Introduction
In this project, I explored whether audio features alone can reveal patterns associated with highly streamed songs on Spotify. Instead of directly predicting popularity, I analyzed how successful songs behave in feature space and developed a model to identify tracks that align with those patterns.
The Challenge
Understanding what makes a song popular among millions of tracks is complex. Popularity is influenced by many external factors, but this project focuses strictly on whether audio features alone contain meaningful signals.
The Approach
An unsupervised machine learning approach using Isolation Forest to model the structure of songs based on audio features, and identify which tracks fall within or outside the learned distribution of known songs.
Process
01
Data Collection
Gathered Spotify's most streamed songs along with their audio features.
02
Data Preparation
Cleaned, merged, and normalized datasets to create a consistent feature space.
03
Exploratory Analysis
Analyzed correlations and feature distributions to understand relationships between audio characteristics.
04
Modeling
Trained an Isolation Forest model to learn the distribution of audio features and detect songs that align with or deviate from this learned structure.
Key Findings
Valence
Most influential feature in the model’s feature importance analysis
Threshold
Score = 0 served as a practical dividing point between less typical and more pattern-aligned songs
Qualitative Test
In custom playlists, many globally recognized songs consistently appeared on the model’s “more typical” side
Results
0.0
Threshold used to separate less typical vs more pattern-aligned songs
Mixed Playlist
Included globally known, niche, and instrumental tracks for qualitative evaluation
Pattern Recognition
Popular songs frequently appeared closer to the learned distribution
Rather than directly predicting popularity, the model created a one-dimensional similarity spectrum based on audio features.
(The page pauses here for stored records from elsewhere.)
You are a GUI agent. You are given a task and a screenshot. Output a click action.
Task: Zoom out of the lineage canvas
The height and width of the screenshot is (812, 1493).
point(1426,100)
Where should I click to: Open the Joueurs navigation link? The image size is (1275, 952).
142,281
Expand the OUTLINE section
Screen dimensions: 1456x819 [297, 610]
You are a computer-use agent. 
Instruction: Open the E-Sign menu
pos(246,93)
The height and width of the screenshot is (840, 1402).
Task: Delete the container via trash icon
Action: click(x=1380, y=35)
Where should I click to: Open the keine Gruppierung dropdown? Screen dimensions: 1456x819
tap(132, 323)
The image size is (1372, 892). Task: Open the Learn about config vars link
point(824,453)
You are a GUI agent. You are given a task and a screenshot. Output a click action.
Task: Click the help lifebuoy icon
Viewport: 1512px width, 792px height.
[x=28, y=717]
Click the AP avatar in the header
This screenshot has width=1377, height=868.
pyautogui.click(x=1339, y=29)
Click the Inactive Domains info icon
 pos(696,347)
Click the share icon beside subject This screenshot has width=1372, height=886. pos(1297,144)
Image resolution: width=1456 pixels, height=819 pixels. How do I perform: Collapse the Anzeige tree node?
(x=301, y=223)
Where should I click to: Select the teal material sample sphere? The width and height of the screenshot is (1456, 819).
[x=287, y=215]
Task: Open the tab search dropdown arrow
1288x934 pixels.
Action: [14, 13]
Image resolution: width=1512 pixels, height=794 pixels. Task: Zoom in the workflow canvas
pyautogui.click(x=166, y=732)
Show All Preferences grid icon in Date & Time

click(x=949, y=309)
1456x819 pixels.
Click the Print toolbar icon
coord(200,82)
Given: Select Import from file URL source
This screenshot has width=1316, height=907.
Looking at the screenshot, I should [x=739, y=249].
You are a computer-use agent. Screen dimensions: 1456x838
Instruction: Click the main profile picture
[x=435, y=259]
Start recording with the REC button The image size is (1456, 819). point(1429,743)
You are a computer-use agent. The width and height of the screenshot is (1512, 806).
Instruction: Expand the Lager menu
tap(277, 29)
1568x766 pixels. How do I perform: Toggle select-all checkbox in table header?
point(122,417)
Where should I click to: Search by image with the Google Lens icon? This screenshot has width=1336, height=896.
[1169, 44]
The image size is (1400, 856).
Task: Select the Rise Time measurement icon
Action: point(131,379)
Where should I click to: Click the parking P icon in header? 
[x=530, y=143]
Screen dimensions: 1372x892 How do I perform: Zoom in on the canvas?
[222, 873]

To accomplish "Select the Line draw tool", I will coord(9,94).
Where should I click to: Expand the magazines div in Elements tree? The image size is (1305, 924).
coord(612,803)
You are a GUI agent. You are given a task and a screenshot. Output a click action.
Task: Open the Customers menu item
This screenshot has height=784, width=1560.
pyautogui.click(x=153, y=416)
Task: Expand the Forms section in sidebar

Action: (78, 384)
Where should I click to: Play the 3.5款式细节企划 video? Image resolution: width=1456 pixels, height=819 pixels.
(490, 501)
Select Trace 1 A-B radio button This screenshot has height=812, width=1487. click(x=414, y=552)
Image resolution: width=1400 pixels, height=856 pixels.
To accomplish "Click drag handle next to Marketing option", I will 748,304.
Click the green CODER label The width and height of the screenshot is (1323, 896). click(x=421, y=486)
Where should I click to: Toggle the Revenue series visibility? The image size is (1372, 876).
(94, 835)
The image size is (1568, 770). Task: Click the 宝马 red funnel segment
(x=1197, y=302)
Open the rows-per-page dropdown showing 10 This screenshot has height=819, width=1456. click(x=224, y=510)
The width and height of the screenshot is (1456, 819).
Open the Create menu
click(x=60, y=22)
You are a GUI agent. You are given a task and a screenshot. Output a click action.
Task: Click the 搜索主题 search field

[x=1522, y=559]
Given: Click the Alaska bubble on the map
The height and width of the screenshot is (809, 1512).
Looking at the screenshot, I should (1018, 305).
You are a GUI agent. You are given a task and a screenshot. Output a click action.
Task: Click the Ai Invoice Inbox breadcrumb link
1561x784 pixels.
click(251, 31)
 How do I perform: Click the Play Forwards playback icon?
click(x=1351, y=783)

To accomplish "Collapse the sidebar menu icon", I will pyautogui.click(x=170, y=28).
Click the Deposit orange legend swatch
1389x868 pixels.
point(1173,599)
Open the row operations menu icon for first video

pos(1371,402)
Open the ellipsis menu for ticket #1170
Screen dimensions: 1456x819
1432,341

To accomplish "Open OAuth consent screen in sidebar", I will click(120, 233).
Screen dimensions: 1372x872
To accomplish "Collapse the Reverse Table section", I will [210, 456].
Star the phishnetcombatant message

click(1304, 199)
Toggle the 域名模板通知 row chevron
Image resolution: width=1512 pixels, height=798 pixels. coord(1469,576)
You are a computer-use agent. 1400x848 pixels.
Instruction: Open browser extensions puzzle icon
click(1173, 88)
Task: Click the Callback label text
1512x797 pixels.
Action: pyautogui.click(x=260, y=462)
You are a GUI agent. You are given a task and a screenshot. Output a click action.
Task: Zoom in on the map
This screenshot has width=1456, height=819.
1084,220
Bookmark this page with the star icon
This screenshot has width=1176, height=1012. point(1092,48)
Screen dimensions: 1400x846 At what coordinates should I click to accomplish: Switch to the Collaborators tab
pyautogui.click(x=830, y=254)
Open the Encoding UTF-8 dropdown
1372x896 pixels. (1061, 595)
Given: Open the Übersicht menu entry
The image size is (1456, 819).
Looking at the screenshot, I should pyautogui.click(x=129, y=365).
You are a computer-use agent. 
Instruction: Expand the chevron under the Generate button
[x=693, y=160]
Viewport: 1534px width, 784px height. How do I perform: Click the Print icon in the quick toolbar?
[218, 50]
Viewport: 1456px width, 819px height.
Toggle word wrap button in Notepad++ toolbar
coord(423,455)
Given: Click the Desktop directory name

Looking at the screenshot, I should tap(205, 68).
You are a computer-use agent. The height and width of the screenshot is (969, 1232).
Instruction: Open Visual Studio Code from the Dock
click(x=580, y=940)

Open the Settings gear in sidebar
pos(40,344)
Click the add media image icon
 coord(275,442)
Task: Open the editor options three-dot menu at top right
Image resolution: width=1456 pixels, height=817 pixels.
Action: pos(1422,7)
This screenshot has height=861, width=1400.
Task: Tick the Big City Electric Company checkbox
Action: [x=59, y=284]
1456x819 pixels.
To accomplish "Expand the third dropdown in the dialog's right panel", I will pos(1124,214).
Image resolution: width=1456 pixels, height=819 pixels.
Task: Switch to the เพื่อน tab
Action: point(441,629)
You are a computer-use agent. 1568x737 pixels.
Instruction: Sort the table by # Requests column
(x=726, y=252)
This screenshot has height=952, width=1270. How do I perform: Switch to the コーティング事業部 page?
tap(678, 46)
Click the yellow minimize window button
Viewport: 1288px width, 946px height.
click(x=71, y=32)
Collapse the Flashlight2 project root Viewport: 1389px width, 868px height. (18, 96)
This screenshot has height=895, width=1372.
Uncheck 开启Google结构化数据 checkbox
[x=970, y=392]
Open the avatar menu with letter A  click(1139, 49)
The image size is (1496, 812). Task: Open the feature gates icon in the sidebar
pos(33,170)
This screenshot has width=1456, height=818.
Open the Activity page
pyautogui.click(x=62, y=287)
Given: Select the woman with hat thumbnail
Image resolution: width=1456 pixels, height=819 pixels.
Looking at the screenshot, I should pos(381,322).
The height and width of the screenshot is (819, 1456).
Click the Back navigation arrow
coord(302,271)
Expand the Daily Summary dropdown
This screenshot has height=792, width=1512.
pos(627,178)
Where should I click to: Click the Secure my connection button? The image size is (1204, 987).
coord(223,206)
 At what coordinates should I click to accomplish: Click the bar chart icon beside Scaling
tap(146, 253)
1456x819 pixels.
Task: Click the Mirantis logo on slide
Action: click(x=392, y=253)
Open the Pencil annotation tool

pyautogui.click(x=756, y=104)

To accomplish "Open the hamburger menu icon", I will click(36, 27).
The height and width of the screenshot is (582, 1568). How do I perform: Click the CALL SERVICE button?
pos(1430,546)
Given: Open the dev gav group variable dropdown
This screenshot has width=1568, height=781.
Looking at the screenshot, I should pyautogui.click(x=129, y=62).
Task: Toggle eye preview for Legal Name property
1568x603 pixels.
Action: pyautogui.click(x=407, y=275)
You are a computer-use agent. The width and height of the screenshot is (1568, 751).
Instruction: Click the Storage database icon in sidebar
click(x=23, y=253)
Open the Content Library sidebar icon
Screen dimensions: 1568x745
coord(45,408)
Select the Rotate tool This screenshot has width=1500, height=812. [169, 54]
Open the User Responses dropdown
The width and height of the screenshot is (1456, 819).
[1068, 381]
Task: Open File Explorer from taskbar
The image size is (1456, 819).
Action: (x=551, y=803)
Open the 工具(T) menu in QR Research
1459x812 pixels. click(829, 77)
Songs with scores above the threshold (score ≥ 0) were generally closer to the learned structure derived from Spotify’s broader dataset.
When tested using a manually curated playlist containing both globally recognized hits and lesser-known tracks, many culturally recognizable songs appeared on the more pattern-aligned side of the spectrum. While exploratory rather than statistically conclusive, this supported the hypothesis that many successful songs share measurable audio similarities.